The Normal cycle struggled a bit against our meat stains, scoring an average stain removal rate of 96.68% on our tests where most dishwashers can get 98% to 99%. That might not seem like much on paper, but in practice, it’s the difference between barely visible flecks and solid chunks. Most of the plates we smeared the meat on were actually cleaned, but the ones at the edges of the bottom rack weren’t. Even though the manual instructs you to load plates there, you’re better off loading as much of your dishes in the center of the rack as possible.

The Touch cycle did not have as much trouble against the meat stains as the Normal, but it scored a low 12.70% average removal rate against the burnt cheese stain. This is a difficult stain, to be sure, but many dishwashers can at least get 50% of it off. Thankfully, the KDTM404ESS is equipped with ProScrub as an extra wash option, which should be able to blast this stain off.

Overall, the KDTM404ESS’s cycle durations were reasonable. Express Wash finished in a brisk 59 minutes, Normal only took between 2 and 2.5 hours, and Tough consistently finished well under 3 hours on all of our runs.

You can’t even tell this is a scaled-back version.

One would expect that a cheaper, trimmed-down version of the flagship model would be missing a bunch of features, but the KDTM404ESS certainly doesn’t feel that way. With six cycles and a boatload of wash options, there are many ways for you to take control of your wash. And for those who’d rather not micromanage, this KitchenAid has a button for each cycle, making it easy to just pick a cycle, hit Start, and call it a day.

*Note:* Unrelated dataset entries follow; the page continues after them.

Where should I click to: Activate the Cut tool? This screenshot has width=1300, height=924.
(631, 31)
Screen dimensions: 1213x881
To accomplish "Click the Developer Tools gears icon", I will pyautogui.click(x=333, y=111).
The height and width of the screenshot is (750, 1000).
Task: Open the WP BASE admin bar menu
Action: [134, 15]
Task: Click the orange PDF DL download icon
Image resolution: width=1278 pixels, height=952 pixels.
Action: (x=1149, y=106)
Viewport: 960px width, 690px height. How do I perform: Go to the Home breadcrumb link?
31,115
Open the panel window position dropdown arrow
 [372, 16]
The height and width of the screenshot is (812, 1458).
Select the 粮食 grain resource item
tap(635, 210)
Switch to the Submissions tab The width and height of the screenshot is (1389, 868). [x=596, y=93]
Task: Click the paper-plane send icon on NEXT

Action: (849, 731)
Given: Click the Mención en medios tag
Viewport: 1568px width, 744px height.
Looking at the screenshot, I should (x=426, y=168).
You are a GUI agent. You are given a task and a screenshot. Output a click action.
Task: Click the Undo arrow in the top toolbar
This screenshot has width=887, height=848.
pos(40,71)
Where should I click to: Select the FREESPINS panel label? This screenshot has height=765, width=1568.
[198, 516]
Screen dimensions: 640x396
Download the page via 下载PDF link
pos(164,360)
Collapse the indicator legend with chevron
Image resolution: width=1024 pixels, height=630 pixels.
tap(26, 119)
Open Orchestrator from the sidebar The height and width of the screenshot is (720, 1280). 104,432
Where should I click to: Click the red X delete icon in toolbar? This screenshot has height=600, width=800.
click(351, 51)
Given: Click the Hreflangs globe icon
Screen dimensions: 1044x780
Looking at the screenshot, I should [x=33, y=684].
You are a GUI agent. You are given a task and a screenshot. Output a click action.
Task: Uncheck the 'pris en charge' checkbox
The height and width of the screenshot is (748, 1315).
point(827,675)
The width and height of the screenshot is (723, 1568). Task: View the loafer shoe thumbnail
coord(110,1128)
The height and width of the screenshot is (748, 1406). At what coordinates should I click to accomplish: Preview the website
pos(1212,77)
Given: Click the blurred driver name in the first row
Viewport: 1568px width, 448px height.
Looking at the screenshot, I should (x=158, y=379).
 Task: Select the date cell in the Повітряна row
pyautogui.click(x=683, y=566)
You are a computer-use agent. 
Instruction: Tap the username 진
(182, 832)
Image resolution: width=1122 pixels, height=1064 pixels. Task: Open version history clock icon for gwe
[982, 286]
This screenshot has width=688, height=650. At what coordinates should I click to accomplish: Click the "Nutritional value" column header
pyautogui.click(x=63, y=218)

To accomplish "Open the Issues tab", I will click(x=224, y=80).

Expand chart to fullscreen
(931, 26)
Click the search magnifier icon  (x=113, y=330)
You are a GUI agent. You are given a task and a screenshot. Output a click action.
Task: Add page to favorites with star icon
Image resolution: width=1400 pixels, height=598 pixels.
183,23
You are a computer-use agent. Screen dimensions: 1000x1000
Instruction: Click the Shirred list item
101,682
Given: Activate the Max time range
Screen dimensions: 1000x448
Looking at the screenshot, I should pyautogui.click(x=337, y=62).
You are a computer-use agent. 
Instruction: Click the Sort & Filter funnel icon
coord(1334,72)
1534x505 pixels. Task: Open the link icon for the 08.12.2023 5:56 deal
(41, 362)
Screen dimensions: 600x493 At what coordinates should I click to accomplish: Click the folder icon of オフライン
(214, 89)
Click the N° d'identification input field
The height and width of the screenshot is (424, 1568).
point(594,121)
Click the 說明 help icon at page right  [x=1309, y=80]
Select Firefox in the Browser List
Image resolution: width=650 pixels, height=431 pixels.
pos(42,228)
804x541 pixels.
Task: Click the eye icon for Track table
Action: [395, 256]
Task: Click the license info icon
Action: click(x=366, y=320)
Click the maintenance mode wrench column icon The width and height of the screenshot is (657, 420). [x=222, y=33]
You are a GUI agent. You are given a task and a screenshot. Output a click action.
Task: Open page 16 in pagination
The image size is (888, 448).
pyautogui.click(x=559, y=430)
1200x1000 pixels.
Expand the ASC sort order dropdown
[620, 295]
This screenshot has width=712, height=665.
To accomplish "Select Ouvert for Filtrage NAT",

After picking the appropriate cycle for your load (or using ProWash to have the dishwasher’s soil sensors decide), a bunch of other settings await you. This includes activating the ProScrub high-intensity spray jets, activating their counterparts on the upper rack with ProScrub Upper, and adding a wash temperature boost or extended drying time. There’s also a robust 24-hour Start Delay setting and an option to shut the control sounds off.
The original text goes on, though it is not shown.